SLAVS AND TATARS: MAY YOU LIVE IN INTERESTING TIMES: LA BIENNALE DI VENEZIA
Dillio Plaza is an immersive installation where visitors can rest and regenerate from visual onslaught of the Arsenale or, simply, the sensual decadence of Venice. From the latest cycle of Slavs and Tatars’ work – Pickle Politics – the artists unearth the cultural and political heritage of fermentation. With their trademark humor and hospitality, Dillio Plaza reclaims the Turkic origins of fermentation, first used to preserve nutrition amongst nomadic tribes, those very foreign and ‘barbarian’ cultures against which Western Civilization has historically defined itself, from Herodotus to Hitler. Dillio Plaza challenges of the self through the unlikely relationship with bacteria and the microbe, the original Other or foreigner.

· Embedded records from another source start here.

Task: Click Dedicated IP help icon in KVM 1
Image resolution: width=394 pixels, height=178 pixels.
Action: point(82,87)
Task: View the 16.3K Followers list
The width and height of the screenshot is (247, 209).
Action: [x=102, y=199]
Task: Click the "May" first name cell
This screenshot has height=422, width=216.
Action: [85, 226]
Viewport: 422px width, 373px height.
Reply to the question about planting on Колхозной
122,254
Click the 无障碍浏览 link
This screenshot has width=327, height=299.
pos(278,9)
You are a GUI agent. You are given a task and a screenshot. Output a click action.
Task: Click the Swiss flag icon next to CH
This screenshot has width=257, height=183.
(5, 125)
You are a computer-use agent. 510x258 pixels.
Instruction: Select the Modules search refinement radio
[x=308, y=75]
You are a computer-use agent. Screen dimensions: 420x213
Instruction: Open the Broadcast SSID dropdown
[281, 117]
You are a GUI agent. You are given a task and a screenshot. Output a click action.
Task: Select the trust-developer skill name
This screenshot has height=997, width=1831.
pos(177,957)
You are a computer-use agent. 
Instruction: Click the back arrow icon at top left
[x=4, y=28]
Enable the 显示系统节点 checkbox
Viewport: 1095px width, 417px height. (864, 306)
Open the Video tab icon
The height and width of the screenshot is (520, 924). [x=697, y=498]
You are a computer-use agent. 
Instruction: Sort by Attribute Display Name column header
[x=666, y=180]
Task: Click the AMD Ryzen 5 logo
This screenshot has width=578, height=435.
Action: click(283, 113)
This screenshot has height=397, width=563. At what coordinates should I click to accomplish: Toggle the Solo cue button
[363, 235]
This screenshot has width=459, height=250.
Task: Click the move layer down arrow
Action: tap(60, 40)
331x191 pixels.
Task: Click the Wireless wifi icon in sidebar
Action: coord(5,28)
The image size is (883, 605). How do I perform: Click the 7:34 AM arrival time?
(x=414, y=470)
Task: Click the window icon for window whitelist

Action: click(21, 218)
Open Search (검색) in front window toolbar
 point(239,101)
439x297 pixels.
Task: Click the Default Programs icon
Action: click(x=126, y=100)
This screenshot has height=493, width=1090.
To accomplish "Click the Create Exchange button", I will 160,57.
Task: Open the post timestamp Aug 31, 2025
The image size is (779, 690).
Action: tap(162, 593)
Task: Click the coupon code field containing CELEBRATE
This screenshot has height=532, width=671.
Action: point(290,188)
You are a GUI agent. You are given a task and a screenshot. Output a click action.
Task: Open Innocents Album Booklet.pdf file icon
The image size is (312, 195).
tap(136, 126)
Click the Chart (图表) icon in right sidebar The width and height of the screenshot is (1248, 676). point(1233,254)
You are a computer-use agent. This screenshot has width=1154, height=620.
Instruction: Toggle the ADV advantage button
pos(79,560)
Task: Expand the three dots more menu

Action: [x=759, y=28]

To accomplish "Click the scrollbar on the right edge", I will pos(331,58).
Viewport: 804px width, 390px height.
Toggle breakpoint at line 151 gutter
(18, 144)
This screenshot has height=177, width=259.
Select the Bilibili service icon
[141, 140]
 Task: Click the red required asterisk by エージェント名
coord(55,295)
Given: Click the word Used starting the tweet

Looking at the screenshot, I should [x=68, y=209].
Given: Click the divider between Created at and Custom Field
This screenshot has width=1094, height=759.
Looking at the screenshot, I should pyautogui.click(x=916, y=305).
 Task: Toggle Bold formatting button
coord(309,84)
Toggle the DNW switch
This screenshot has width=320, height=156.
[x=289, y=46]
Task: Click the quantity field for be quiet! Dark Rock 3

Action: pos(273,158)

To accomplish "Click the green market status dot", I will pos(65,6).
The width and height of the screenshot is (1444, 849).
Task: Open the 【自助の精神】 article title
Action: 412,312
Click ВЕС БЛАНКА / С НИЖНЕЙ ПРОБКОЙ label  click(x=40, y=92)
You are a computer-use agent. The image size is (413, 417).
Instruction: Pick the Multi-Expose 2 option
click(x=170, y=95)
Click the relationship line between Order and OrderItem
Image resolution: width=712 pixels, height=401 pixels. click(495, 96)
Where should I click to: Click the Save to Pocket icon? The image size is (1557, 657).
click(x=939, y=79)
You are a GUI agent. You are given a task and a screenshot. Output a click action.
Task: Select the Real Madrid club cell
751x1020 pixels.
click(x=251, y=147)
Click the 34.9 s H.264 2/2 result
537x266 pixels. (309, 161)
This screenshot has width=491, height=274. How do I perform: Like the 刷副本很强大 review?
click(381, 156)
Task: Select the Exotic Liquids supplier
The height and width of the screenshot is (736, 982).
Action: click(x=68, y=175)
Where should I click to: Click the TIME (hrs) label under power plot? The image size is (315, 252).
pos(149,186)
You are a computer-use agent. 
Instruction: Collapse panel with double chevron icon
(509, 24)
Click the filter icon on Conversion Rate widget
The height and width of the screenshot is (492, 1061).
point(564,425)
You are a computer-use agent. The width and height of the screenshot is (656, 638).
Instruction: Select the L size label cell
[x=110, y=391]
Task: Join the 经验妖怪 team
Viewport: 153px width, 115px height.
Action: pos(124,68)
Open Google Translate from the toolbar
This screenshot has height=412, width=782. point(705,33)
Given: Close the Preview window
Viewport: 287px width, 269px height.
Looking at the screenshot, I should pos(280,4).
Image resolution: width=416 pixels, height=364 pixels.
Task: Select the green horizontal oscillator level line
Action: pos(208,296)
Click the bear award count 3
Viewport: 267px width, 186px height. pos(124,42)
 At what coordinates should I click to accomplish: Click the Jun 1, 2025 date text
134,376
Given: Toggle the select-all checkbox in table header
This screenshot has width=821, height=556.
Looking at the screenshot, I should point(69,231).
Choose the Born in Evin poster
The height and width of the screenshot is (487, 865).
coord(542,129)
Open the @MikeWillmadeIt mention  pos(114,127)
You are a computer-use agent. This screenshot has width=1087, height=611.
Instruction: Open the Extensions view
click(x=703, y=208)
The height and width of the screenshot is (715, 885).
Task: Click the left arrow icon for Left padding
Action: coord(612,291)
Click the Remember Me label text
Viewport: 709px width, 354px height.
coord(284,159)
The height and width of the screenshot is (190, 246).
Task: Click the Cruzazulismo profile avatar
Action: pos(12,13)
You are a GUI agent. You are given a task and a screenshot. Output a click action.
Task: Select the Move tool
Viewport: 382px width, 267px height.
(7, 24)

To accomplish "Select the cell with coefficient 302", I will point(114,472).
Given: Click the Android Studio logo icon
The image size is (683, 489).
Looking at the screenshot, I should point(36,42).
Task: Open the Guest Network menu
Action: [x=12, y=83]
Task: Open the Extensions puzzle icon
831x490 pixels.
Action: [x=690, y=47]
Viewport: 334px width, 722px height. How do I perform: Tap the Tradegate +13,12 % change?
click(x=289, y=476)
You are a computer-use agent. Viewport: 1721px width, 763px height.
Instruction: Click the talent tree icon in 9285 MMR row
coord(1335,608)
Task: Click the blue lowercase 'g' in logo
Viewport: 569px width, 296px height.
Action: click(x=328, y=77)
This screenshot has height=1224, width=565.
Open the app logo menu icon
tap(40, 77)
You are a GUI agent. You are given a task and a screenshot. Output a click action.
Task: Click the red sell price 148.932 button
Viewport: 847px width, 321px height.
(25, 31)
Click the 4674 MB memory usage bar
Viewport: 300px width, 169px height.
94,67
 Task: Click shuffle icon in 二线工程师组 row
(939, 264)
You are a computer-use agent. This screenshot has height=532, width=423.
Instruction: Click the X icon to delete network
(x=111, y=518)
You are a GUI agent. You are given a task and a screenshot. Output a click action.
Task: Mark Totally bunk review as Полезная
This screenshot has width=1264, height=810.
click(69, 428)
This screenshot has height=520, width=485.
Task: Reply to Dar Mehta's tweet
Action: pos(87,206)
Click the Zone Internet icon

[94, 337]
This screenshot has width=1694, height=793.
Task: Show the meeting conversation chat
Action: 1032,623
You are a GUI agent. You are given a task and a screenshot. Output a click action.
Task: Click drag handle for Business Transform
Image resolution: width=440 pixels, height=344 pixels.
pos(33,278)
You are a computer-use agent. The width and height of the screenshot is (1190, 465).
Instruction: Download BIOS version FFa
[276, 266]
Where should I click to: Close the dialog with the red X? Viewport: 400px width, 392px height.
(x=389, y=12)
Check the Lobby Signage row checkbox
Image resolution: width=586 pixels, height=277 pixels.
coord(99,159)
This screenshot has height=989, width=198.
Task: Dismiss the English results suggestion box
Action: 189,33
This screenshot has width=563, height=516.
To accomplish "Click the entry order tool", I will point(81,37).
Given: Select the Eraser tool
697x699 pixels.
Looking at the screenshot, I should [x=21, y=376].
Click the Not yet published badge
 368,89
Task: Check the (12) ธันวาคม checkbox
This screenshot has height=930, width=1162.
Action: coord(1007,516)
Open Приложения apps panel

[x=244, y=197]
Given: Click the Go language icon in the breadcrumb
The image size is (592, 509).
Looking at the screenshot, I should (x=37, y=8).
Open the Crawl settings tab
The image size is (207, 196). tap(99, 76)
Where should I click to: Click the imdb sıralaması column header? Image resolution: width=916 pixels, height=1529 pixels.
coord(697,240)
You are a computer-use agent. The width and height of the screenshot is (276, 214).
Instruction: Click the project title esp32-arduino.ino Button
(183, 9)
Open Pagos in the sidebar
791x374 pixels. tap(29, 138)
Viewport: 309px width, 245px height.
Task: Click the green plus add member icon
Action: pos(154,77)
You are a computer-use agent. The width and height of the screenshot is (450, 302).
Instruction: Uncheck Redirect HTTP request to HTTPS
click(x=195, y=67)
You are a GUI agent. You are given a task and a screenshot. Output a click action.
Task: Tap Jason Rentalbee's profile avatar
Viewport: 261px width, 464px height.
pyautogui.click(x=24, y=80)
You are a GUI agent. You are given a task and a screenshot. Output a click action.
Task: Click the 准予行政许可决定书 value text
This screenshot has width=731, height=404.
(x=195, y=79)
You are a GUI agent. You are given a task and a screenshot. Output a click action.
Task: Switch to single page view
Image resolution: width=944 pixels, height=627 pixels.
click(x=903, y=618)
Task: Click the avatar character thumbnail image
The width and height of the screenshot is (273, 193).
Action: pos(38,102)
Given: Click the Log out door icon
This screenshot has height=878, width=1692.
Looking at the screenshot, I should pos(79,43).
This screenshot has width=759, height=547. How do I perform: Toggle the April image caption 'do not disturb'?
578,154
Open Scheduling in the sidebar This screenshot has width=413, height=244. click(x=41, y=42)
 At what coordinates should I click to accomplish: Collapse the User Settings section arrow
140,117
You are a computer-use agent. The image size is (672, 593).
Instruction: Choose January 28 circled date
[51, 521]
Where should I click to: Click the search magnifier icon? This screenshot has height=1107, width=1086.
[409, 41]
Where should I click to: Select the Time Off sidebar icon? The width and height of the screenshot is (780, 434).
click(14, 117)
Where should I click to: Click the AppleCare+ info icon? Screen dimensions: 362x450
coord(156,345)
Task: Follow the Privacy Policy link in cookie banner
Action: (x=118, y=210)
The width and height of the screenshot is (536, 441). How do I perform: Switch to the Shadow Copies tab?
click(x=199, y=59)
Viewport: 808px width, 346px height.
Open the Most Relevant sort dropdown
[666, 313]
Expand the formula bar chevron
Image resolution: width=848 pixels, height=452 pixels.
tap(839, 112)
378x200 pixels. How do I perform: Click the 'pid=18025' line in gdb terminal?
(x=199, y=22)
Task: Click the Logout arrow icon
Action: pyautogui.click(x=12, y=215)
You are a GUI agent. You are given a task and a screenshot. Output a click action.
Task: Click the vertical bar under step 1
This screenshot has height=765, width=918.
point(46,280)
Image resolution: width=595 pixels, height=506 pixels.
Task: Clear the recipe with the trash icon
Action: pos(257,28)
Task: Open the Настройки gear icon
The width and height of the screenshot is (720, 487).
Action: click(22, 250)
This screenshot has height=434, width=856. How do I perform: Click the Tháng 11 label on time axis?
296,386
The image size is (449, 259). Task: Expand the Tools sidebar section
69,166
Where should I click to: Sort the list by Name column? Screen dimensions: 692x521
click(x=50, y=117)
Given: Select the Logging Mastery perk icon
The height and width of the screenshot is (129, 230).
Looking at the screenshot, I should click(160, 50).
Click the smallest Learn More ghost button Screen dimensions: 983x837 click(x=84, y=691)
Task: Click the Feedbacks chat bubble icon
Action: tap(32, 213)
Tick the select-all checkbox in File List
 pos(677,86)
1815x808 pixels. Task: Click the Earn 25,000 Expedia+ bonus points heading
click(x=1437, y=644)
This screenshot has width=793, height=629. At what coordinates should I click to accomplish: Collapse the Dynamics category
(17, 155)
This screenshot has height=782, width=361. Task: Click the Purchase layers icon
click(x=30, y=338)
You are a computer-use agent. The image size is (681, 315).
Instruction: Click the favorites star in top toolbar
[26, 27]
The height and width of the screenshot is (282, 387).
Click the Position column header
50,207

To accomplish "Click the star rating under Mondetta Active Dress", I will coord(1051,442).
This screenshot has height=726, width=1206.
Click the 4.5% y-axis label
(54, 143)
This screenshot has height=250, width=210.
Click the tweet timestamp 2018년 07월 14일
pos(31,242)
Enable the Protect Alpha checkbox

Through the seemingly anodyne platform of pickle juice one can see this schizophrenic swing of the pendulum and the accompanying habits thought processes and politics that accompany the ride we call ‘culture’. How we consume it embodies the very different approaches to time, and being in the east and west before and after. While in Slavic countries it is used as a common cure for hangovers, in the West, it’s a newly faddish energy-enhancing performance drink replete with crucial electrolytes. In either case, pickle-juice serves to rehydrate the body and thus engages with these very ideologies from a necessarily different position: one of after-math post-facto.
Slavs and Tatars also presents an installation of 15 works from their Tranny Tease series. Each of these works explores a unique instance of transliteration or alphabet politics. The bastardized polyglot cousins of Marcel Broodthaers’ “Poèmes industriels”, the Tranny Tease works address issues as diverse as power and identity and Polish nasal phonemes via the alphabets that accompany empires.